Effect of the sample size in cross-validation

Effect of the sample size in cross-validation#

In the previous notebook, we presented the general cross-validation framework and how to assess if a predictive model is underfitting, overfitting, or generalizing. Besides these aspects, it is also important to understand how the different errors are influenced by the number of samples available.

In this notebook, we will show this aspect by looking at the variability of the different errors.

Let’s first load the data and create the same model as in the previous notebook.

from sklearn.datasets import fetch_california_housing

housing = fetch_california_housing(as_frame=True)
data, target = housing.data, housing.target
target *= 100  # rescale the target in k$

Note

If you want a deeper overview regarding this dataset, you can refer to the Appendix - Datasets description section at the end of this MOOC.

from sklearn.tree import DecisionTreeRegressor

regressor = DecisionTreeRegressor()

Learning curve#

To understand the impact of the number of samples available for training on the generalization performance of a predictive model, it is possible to synthetically reduce the number of samples used to train the predictive model and check the training and testing errors.

Therefore, we can vary the number of samples in the training set and repeat the experiment. The training and testing scores can be plotted similarly to the validation curve, but instead of varying a hyperparameter, we vary the number of training samples. This curve is called the learning curve.

It gives information regarding the benefit of adding new training samples to improve a model’s generalization performance.

Let’s compute the learning curve for a decision tree and vary the proportion of the training set from 10% to 100%.

import numpy as np

train_sizes = np.linspace(0.1, 1.0, num=5, endpoint=True)
train_sizes
array([0.1  , 0.325, 0.55 , 0.775, 1.   ])

We will use a ShuffleSplit cross-validation to assess our predictive model.

from sklearn.model_selection import ShuffleSplit

cv = ShuffleSplit(n_splits=30, test_size=0.2)
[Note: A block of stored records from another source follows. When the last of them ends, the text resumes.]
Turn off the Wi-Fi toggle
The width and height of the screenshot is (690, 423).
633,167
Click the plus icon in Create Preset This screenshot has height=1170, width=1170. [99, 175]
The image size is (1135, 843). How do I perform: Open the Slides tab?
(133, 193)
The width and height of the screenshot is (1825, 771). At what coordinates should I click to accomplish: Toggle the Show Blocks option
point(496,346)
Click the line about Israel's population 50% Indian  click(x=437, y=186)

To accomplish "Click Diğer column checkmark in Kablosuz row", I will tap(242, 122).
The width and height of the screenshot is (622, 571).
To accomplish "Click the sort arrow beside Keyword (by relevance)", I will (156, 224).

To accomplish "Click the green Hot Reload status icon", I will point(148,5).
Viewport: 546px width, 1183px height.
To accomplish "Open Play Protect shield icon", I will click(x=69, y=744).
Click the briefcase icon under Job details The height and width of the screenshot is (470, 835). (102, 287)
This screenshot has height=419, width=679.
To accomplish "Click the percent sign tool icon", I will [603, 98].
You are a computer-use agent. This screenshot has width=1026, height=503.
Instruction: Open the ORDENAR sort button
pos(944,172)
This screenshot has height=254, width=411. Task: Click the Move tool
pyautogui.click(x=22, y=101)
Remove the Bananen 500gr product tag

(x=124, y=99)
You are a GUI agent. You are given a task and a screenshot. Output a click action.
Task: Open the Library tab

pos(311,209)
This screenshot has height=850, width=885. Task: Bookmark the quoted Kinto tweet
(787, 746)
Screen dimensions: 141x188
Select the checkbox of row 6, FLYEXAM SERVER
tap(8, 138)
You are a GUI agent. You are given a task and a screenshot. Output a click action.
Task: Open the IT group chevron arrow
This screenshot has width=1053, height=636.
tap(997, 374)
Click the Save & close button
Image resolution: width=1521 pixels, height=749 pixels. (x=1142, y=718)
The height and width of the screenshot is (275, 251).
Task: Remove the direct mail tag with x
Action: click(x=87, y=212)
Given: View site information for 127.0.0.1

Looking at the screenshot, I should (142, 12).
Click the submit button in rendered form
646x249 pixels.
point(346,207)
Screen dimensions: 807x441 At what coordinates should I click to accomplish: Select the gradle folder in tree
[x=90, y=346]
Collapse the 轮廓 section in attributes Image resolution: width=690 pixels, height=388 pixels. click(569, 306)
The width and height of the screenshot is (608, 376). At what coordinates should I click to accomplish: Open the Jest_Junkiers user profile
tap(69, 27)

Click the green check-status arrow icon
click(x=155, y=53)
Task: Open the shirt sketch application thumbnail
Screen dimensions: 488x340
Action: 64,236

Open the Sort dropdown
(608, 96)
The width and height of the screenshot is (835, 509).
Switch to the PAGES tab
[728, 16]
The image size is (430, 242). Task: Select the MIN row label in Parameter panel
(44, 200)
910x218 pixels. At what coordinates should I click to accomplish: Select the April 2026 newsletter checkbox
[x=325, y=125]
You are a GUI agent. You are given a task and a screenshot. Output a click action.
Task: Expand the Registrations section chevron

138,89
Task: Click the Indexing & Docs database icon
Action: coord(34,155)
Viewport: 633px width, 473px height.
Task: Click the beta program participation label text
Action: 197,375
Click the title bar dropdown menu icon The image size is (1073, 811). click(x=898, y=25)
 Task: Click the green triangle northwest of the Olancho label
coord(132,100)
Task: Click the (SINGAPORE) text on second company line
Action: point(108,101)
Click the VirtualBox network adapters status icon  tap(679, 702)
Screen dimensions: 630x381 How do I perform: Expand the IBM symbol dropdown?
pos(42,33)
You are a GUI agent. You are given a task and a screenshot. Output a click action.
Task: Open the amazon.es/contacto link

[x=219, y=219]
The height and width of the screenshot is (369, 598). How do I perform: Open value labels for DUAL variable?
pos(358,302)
Now, we are all set to carry out the experiment.

from sklearn.model_selection import LearningCurveDisplay

display = LearningCurveDisplay.from_estimator(
    regressor,
    data,
    target,
    train_sizes=train_sizes,
    cv=cv,
    score_type="both",  # both train and test errors
    scoring="neg_mean_absolute_error",
    negate_score=True,  # to use when metric starts with "neg_"
    score_name="Mean absolute error (k$)",
    std_display_style="errorbar",
    n_jobs=2,
)
_ = display.ax_.set(xscale="log", title="Learning curve for decision tree")
../_images/158e5e573bf81f2e447ce49ef271f9af16055f0e02804db5dff243fcff538172.png

Looking at the training error alone, we see that we get an error of 0 k$. It means that the trained model (i.e. decision tree) is clearly overfitting the training data.

Looking at the testing error alone, we observe that the more samples are added into the training set, the lower the testing error becomes. Also, we are searching for the plateau of the testing error for which there is no benefit to adding samples anymore or assessing the potential gain of adding more samples into the training set.

If the testing error plateaus despite adding more training samples, it’s possible that the model has achieved its optimal performance. In this case, using a more expressive model might help reduce the error further. Otherwise, the error may have reached the Bayes error rate, the theoretical minimum error due to inherent uncertainty not resolved by the available data. This minimum error is non-zero whenever some of the variation of the target variable y depends on external factors not fully observed in the features available in X, which is almost always the case in practice.

Summary#

In the notebook, we learnt:

  • the influence of the number of samples in a dataset, especially on the variability of the errors reported when running the cross-validation;

  • about the learning curve, which is a visual representation of the capacity of a model to improve by adding new samples.